*** Records for the task

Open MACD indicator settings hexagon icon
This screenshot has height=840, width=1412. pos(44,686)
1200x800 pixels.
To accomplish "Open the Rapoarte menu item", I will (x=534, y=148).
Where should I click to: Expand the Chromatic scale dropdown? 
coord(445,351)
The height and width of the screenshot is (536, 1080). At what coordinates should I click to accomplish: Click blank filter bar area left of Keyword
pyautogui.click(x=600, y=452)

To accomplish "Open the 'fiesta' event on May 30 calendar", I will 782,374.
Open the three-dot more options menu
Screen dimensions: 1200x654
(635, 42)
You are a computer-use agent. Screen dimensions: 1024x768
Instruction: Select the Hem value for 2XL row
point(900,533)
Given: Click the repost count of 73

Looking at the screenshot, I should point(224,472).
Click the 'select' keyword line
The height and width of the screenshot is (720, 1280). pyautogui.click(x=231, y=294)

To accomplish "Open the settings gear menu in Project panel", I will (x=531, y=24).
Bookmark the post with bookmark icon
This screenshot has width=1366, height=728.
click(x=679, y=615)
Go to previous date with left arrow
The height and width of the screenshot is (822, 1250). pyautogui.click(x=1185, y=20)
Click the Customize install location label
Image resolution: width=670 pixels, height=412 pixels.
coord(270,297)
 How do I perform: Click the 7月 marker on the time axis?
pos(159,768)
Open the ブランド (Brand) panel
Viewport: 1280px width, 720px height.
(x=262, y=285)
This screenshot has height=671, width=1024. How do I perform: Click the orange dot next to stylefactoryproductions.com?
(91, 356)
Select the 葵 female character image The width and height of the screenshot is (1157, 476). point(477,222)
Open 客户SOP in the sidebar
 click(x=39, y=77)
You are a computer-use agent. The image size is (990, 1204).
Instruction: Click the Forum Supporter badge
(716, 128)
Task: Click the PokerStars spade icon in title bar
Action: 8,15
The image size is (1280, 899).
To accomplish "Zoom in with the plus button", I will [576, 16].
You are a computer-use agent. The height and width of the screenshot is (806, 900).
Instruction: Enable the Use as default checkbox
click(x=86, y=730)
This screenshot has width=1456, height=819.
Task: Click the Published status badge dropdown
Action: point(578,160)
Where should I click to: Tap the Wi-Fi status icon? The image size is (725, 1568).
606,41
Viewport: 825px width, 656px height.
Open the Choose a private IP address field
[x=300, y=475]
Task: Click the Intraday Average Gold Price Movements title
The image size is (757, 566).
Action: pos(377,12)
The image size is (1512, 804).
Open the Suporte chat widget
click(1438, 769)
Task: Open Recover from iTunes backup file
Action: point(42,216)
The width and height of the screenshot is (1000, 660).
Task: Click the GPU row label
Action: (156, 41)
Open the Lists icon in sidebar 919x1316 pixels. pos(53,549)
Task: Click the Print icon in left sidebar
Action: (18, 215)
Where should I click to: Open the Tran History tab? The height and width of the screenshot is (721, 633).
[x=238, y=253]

******

Work item:
The expected output is one number: how many lines of the data above hold the string "agent".

Solution below:
3